[Problem 1]
Answer these questions using the essay on Bayesian updating:
(a) What is the title of Sharon Bertsch McGrayne's history of the idea?
(b) What does the position size tell you?
(c) When deciding to invest in a stock, what is the first number the writer owes themselves?
[Problem 2]
Does each statement agree with the essay on Bayesian updating? Answer yes or no, quoting the words that decide it.
(a) The theorem was worked out by a Presbyterian minister.
(b) The writer has always taken the theorem's plain premise as a sign of depth.
(c) The writer's starting figure is usually larger than the narrative implies.

[Passage given]
=======

That scene sits at the root of the whole idea. Sharon Bertsch McGrayne, in her history of it, The Theory That Would Not Die, reduces the machinery to something you could teach a child:
Conceptually, Bayes’ system was simple. We modify our opinions with objective information: Initial Beliefs (our guess where the cue ball landed) + Recent Objective Data (whether the most recent ball landed to the left or right of our original guess) = A New and Improved Belief.
Two hundred and sixty years after a Presbyterian minister worked it out, we are still fighting about it. The theorem was ignored for a generation, revived to break Enigma, pressed into the hunt for lost submarines, and denounced by working statisticians who thought it was cheating. The theorem survived because it describes something the rest of statistics prefers to hide: a starting opinion. Everyone brings one. The honest thing is to write it down and then let the world push it around.
The mechanism carries a name. Bayes’ theorem, or in daily use, Bayesian updating. Begin with what you already believe. Move it when evidence lands, and keep moving it. The arithmetic can turn ugly, but the premise is almost insultingly plain, and for years I mistook the plainness for shallowness.
The Size of the Bet
McGrayne states the leap in the language of the casino:
knowledge is indeed highly subjective, but we can quantify it with a bet. The amount we wager shows how much we believe in something.
A thesis or a story about a company tells you why capital should be deployed. The position size tells you what you actually believe. It is easy to get caught up in the narrative; the macro trend, the product, or the promise of compounding growth. But if you still cap the allocation at half a percent, the narrative was theatre. The bet is the confession. Everything stacked above it is commentary I wrote to feel rigorous.
Once you accept that, the prior stops being an abstraction and acquires a price. When I decide to invest in a stock, the first number I owe myself is not the target return, it is how much of the book I would actually put behind the view today, before I have talked myself into anything. That figure is my starting guess about where the ball landed. The figure is usually smaller than my narrative implies, and the gap between the two is where most of my mistakes live.

=======

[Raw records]

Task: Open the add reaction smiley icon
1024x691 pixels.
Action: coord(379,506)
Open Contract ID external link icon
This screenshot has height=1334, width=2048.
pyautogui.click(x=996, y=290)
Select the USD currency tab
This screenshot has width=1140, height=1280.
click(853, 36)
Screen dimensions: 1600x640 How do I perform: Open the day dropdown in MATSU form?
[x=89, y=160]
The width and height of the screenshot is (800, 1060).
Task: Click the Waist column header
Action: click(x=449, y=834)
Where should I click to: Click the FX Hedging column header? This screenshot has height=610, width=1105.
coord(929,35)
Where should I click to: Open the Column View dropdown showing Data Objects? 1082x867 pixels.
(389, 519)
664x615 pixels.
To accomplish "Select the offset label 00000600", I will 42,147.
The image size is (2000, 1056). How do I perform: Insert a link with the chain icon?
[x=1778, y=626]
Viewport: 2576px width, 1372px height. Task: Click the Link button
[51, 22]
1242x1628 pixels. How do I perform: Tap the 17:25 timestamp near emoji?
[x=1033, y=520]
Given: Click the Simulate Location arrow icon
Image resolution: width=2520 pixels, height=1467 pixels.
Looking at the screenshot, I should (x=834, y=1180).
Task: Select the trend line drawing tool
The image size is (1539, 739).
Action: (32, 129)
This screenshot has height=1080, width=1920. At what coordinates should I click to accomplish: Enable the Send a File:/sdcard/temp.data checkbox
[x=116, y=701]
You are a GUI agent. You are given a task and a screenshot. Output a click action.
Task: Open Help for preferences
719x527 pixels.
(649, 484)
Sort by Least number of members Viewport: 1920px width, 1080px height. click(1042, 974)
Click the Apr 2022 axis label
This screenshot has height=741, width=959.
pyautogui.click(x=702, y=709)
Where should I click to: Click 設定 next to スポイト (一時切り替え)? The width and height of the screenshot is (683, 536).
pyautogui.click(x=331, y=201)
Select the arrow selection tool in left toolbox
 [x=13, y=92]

=======

[Final answer 1]
(a) The Theory That Would Not Die
(b) What you actually believe.
(c) How much of the book they would actually put behind the view today, before talking themselves into anything.

[Final answer 2]
(a) Yes: "Two hundred and sixty years after a Presbyterian minister worked it out"
(b) No: "for years I mistook the plainness for shallowness"
(c) No: "The figure is usually smaller than my narrative implies"